Tout est dit dans l’argumentation du président de la commission des finances. Tous ces grands géants ont tissé une sorte de toile – c’est leur mondialisation -, qui court-circuite tous les professionnels, tous les publics et tous les États ! Alors, il faut un acte, même s’il n’est pas d’une pureté extrême – en général, quand on est pur, on ne réussit pas –, qui soit le fruit d’une volonté politique affirmée.
« Il serait dommage que nous nous séparions », me dit M. Marini. Je lui répondrai : « Il serait dommage que vous décidiez cette séparation en vous abstenant aujourd’hui » !
Cette politique de yo-yo, où l’on avance et retire des dispositifs, n’est pas une pratique parlementaire constructive. Aussi, non seulement je maintiens cet amendement, mais notre groupe demandera au Sénat de se prononcer par scrutin public.
Rappelez-vous des difficultés rencontrées lors de la suppression de la publicité à la télévision, mesure appliquée avant que nous en ayons discuté au Parlement. Le Conseil d’État vient de régler la question, même si M. Lefebvre, UMP, fait semblant de ne pas comprendre et prétend que rien n’est changé.
Nous avons saisi le Conseil d’État et nos collègues socialistes ont saisi le Conseil constitutionnel. Les deux nous ont donné raison : ce n’est pas bien que l’exécutif se soit substitué au législatif, ce n’est pas bien que la télévision ait perdu de son indépendance dans un vote obligé.
Le Conseil constitutionnel a avalisé la loi, mais il a ajouté, dans un considérant n° 19, une réserve fondamentale : sans compensation exacte, la télévision perd son indépendance.

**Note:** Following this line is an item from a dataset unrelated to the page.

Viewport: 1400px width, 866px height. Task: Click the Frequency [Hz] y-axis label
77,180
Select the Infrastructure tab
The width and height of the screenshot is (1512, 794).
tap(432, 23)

Nous n’avons rien fait de merveilleux, nous avons simplement osé ! Sur des questions aussi fondamentales, il faut que la France ose et, quand elle aura créé un exemple, une jurisprudence, même un peu boiteuse, on commencera alors à découdre cette espèce de monopole de faux droit qui tente d’enserrer le monde, alors qu’ internet est l’une des plus belles inventions humaines, malheureusement mal appliquée, à cause de la pratique des propriétaires de ces grands groupes.